90% of the Serotonin in your body is in your gut. When you raise the levels of this neurotransmitter in your gut, you’ll notice your mental constrictions dissolve.

So, if you think it’s ok to eat bread, pasta, rice, potatoes and cake, think again. It’s vital you avoid these at all cost if you want to start to feel better. The rewards? Feel more energetic, be in great form more of the time, think more clearly, perform better, and… fit into your clothes more comfortably.

So, make sure you eat plenty of happy foods, as much as you can in their raw form: lots of berries, season vegetables, nuts, seeds, fresh fish, good quality oils such as coconut oil, Udo’s oil and extra virgin olive oil, and plenty of clean water.

2. Get your dose of Vitamin D

Essential for optimal health, yet, if like most people you work indoors all day, you may be deficient and as a result feeling low in energy. To make things worse, the long dark nights cause an overproduction of Melatonin, a hormone that promotes sleep.

So, the best way to counteract this is to get enough sunlight. It is harder to get it in winter, but you can still get some of the benefits by spending time outdoors every day. Get outside and go for a walk, a run or a cycle… or at least sit by a window. Eat your lunch outside. Even if it’s cold and cloudy, the natural light will do you a whole lot of good.
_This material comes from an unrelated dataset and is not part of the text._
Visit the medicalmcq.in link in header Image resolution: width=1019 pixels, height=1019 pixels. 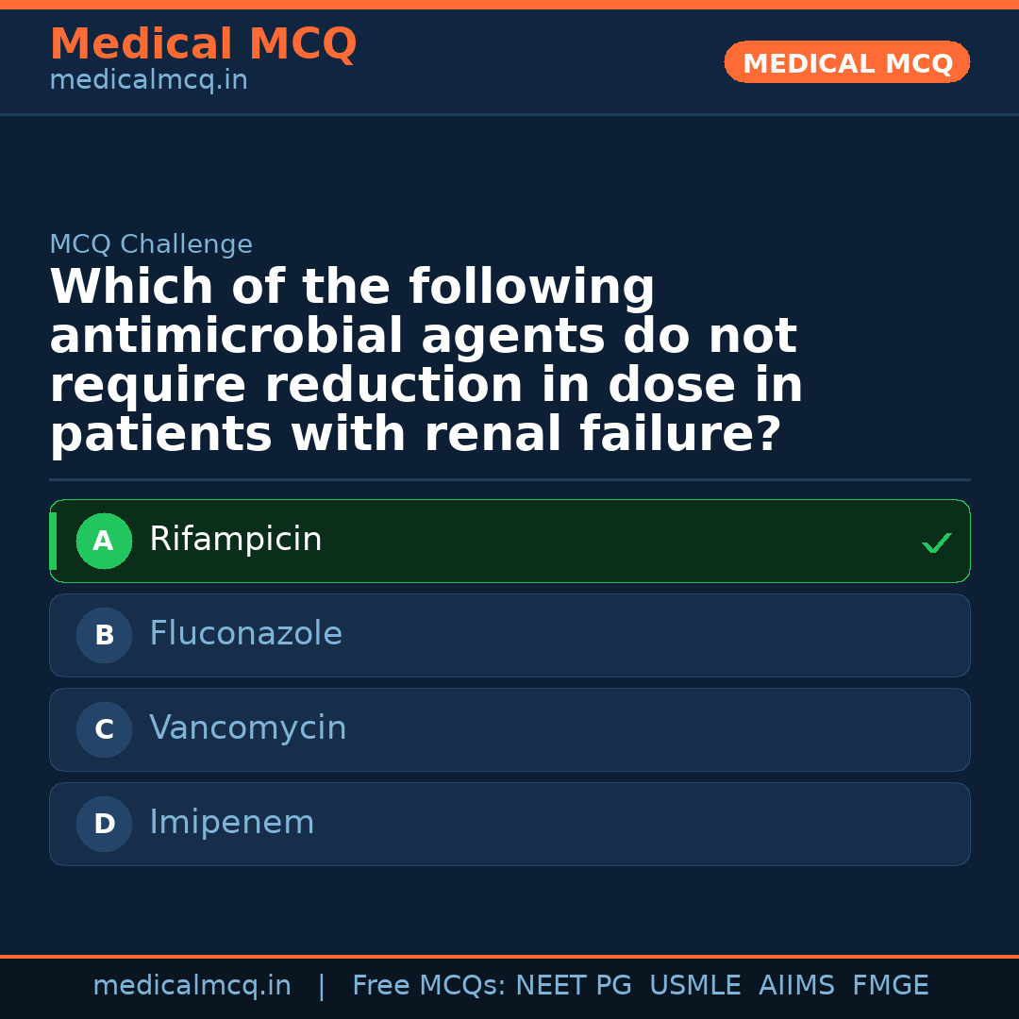coord(148,81)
Other things that can hugely benefit you are supplementation with Vitamin D3 and UVB Light Therapy.

3. NLP yourself Happy

The fact is that bad nutritional habits, lack of exercise and not enough light negatively affect your neuro-chemistry; that is the quality of your thoughts. So, once you’re eating right, exercising regularly and getting out in the fresh air more often, you are bound to feel better and think more useful thoughts.

This is a good time to put your NLP skills into practice! Use the STFU mantra to shut up the self-deprecating inner-dialogue. Use self-hypnosis to get into whatever frame of mind you prefer to be in, or get hold of a professionally made CD, listen to it every day for a few weeks and notice the difference.

Set yourself a WWFG; a winter well formed goal! Something you can work on and look forward to. I know I have! So I may not be able to lie on a beach for the next few months but I am going to make sure I do that asap and that when that happens I am in the best physical and mental shape ever.

If I can you can, turn the winter blues into your own winter wonderland!